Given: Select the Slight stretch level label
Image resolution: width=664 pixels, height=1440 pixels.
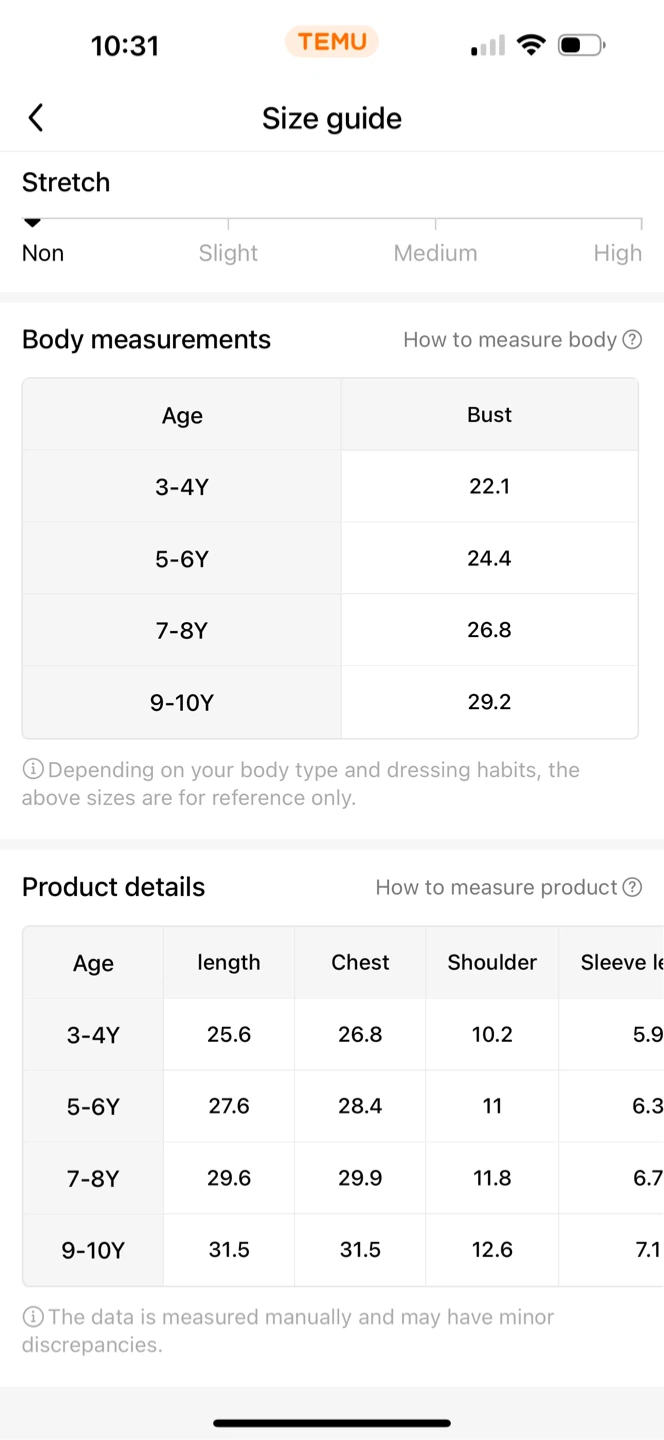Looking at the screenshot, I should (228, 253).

┄┄┄┄┄┄

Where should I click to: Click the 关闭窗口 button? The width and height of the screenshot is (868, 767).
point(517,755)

┄┄┄┄┄┄

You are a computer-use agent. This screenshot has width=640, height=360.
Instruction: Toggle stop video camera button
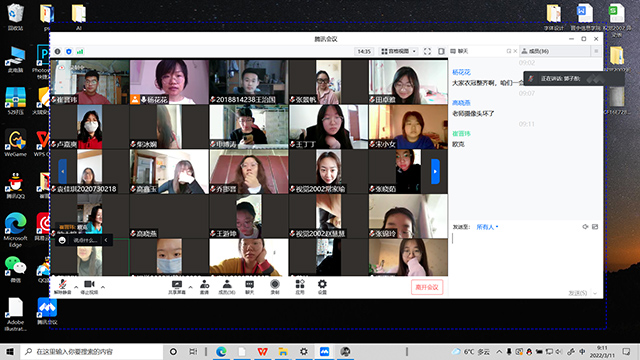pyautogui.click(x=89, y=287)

┄┄┄┄┄┄

Copy the entries from the line containing "You are a computer-use" through the line containing "pyautogui.click(x=89, y=287)", keeping both of those lines and leaving out any pictures.

You are a computer-use agent. This screenshot has width=640, height=360.
Instruction: Toggle stop video camera button
pyautogui.click(x=89, y=287)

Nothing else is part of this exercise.